URIs can’t be self-certified. Due to dependency on a third-party validator (vagueness and fuzziness of “web of trust”) I agree with @adin that this is not a good fit for IPFS core protocol, but if someone wish to explore this further to find answers to trust anchoring problems, a proof of concept can be built on application level (running on top of IPFS node).

Let’s break the trust anchoring down on an example from Wikipedia:

  • User A is organization IETF and wants to publish the RFC2648.
  • User A adds the RFC as Textfile and as PDF to IPFS.
  • User B wants to read the RFC2648 from IETF.
  • User C wants to read the RFC2648 from IETF, but the IETF isn’t publishing this RFC anymore.

Without IPFS Records:

  • User A now got two CIDs which are not self-describing, not human readable and not signed which need to be shared somewhere on a website by User A for User B. This is hardly machine readable.

With IPFS Records:

  • User A creates an ipfs-key (currently used for IPNS)
  • The key gets added to a domain record like TXT _ipfs_records_authorization.ietf.org
  • User A fills in the metadata for each of the files
  • User A selects the ipfs-key for signing the ipfs record

The node of User A will now contact DHT nodes and send them the signed record, with the domain it is signed for.

Each of this DHT nodes will ask their DNS-Server for the TXT record, check the signature of the record with the published public key and save and start to serve the record once the signature is validated.

(the flood prevention step is excluded here)

The node of User A will now publish the reverse records as well, the DHT nodes responsible will just check if the forward record exist.

Now we got a URN (urn:ietf:rfc:2648) with two CIDs (one for the pdf one for the txt file) published.
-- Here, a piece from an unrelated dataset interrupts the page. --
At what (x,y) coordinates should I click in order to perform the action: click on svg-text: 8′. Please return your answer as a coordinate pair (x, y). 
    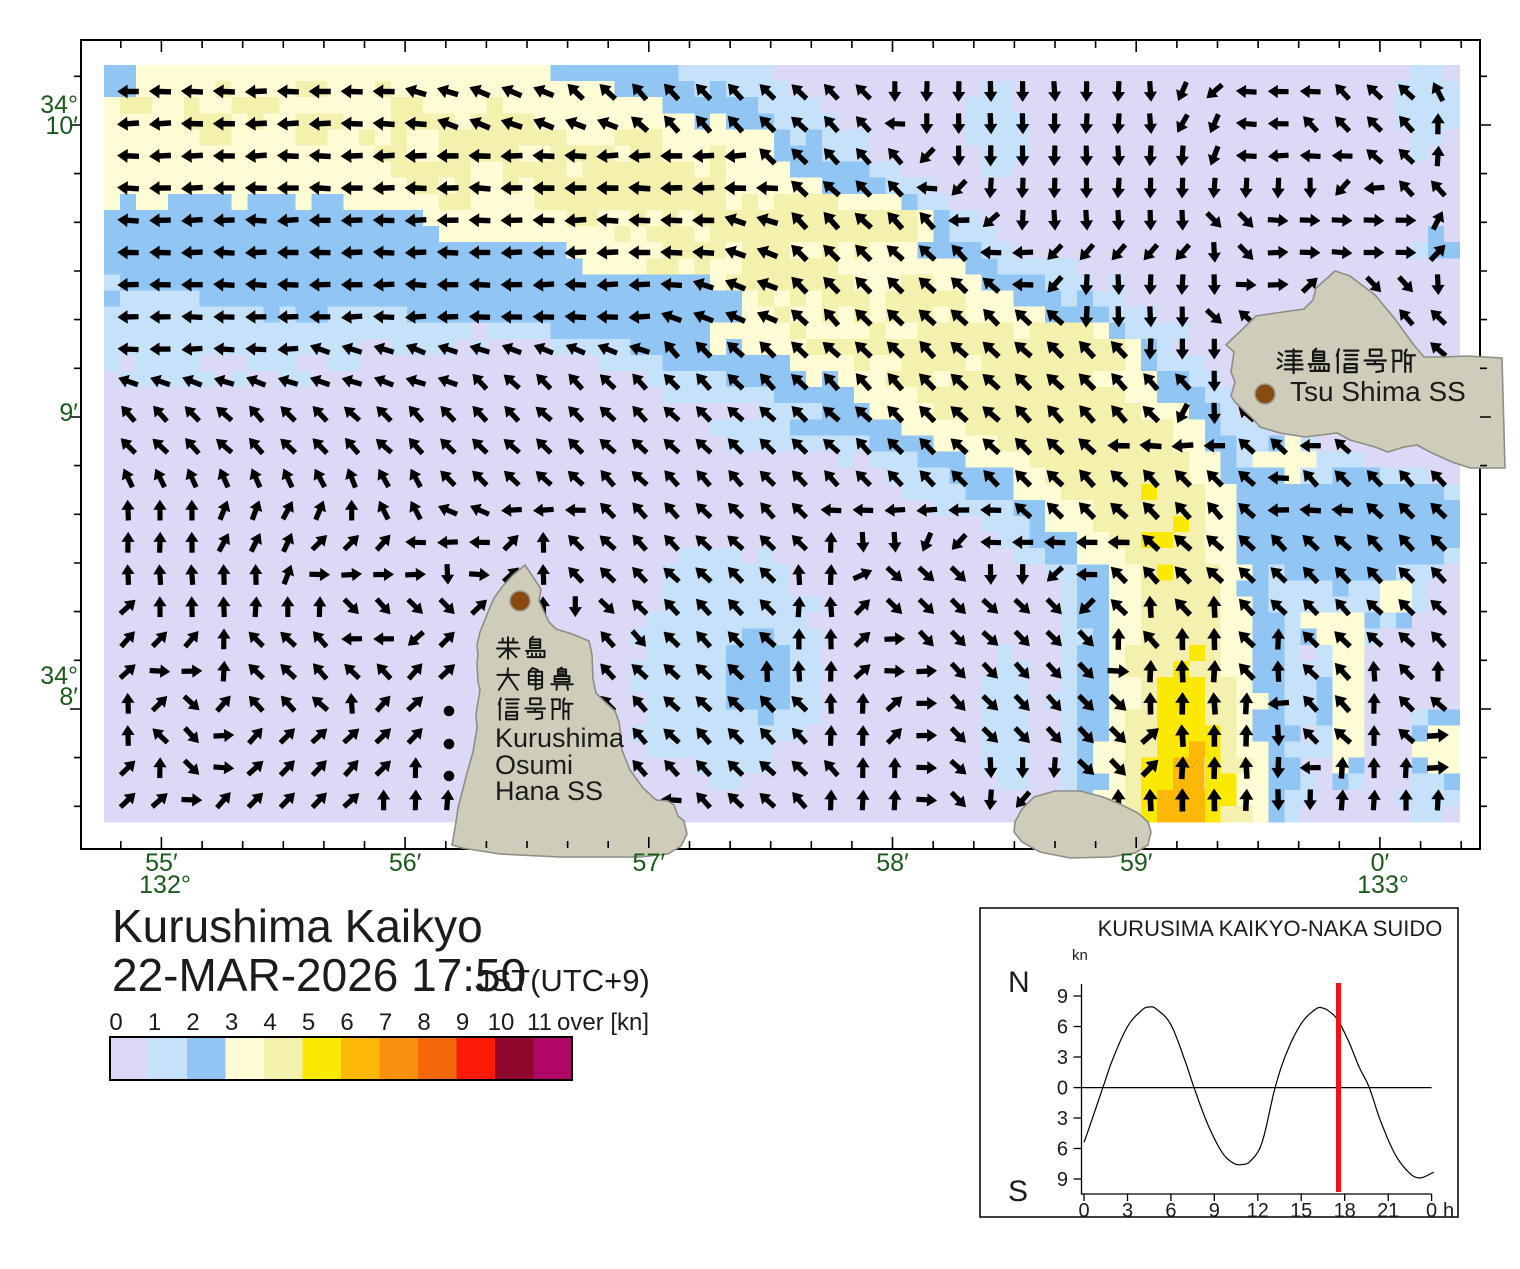
    Looking at the image, I should click on (68, 697).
This is human readable in comparison to an CID and the trust anchor in the domain allows to check for its authenticity.

User B

If User B now wants to read the RFC2648 from the IETF he/she let their IPFS node resolve the URN (urn:ietf:rfc:2648) with a filter for the verification type DNS and the verification authority ietf.org.
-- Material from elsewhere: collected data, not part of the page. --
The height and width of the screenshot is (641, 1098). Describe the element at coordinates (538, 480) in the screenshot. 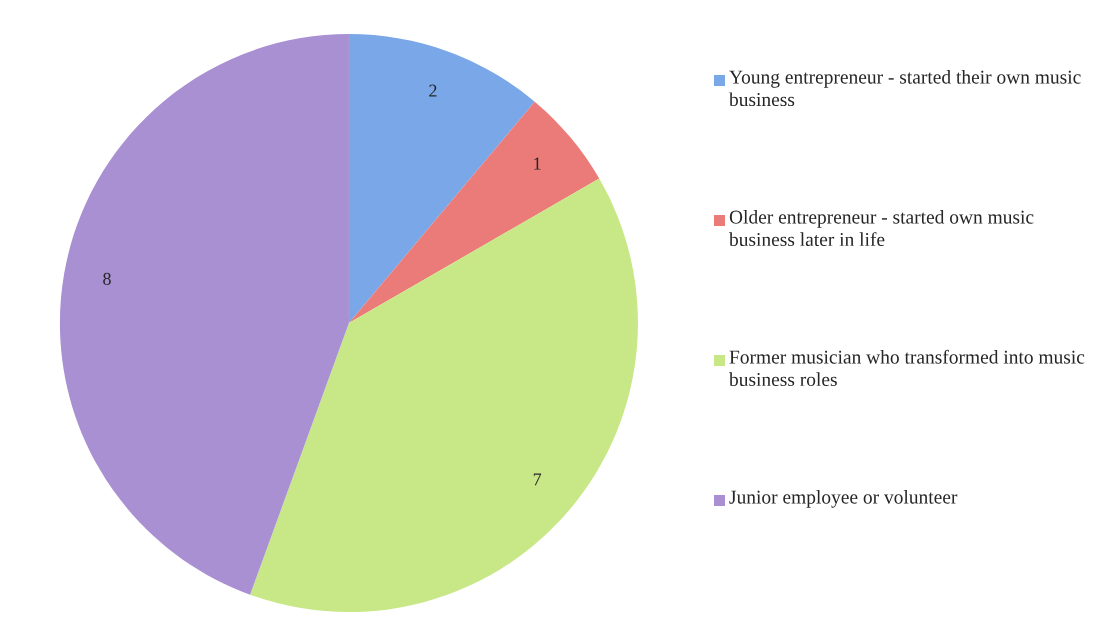

I see `data-label: 7` at that location. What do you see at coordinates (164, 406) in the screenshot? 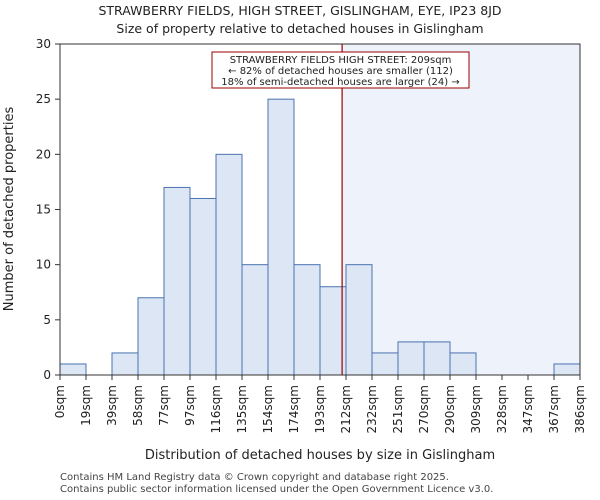
I see `x-tick-label: 77sqm` at bounding box center [164, 406].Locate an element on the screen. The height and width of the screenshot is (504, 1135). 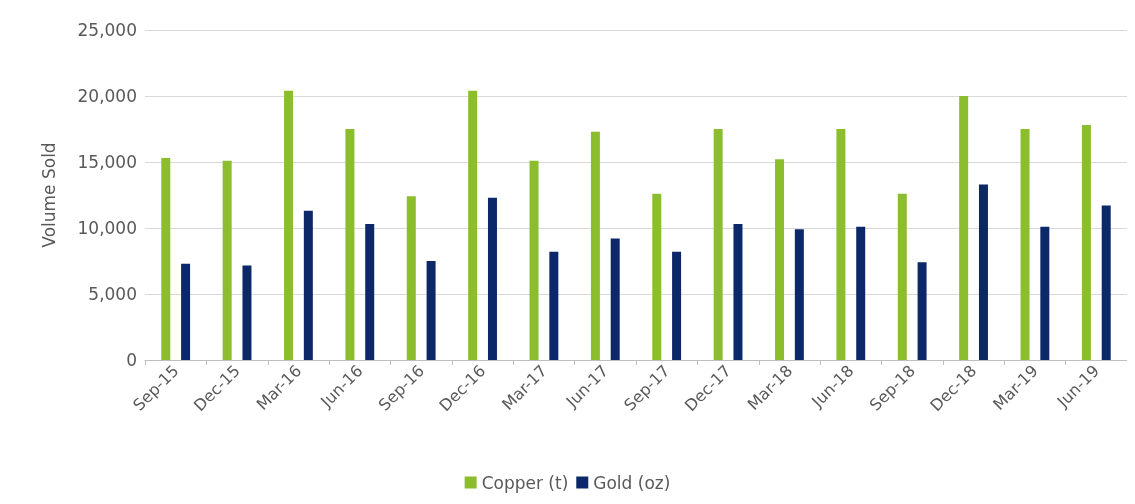
y-tick-label: 0 is located at coordinates (132, 360).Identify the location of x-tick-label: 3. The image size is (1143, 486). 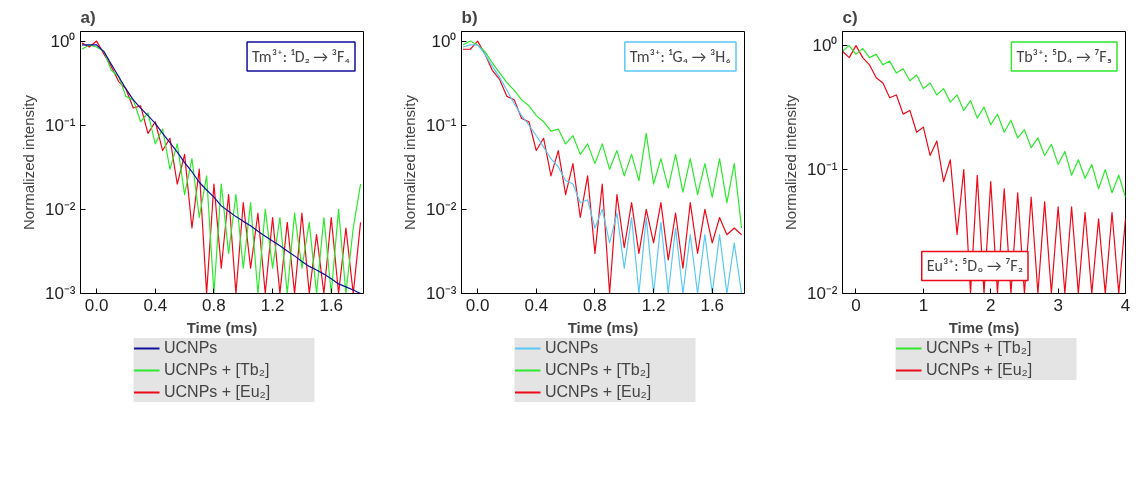
(1058, 305).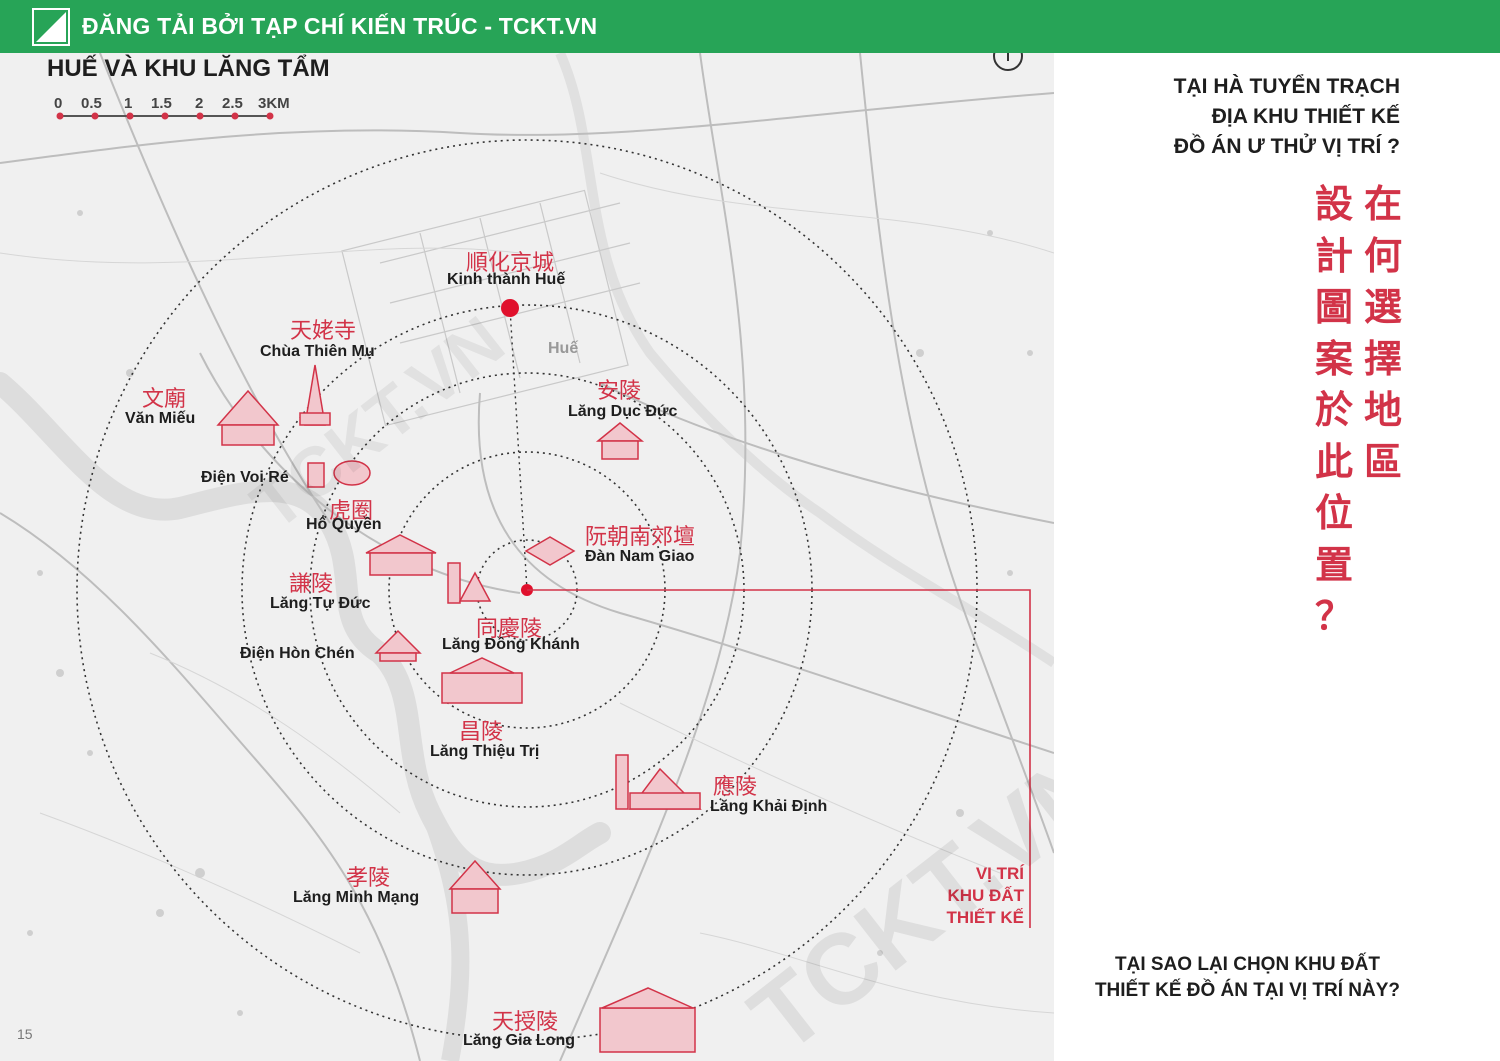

The DHT nodes now respond with their content for this record, so they should return two records: one for the PDF one for the txt file.

The node of User B now asks its DNS servers for the TXT record for domain ietf.org and checks the signatures for both entries with the published public key.

Both entries are then returned to the user who can fetch and view the CID.

User C

A domain called archive.org fetched the RFC while it was available and is still publishing the record for it, with its own signature.

User C wants to read the RFC2648 from the IETF, but the IETF isn’t publishing any record for it anymore.

Since User C isn’t getting any result for the filters User B used, he/she removes the domain name filter and gets two returns for the verification type DNS which are signed by the domain archive.org.

User C can use the record from archive.org to find the right CID (if he/she trust archive.org to not ship forged data) to resolve the URN to the corresponding CID.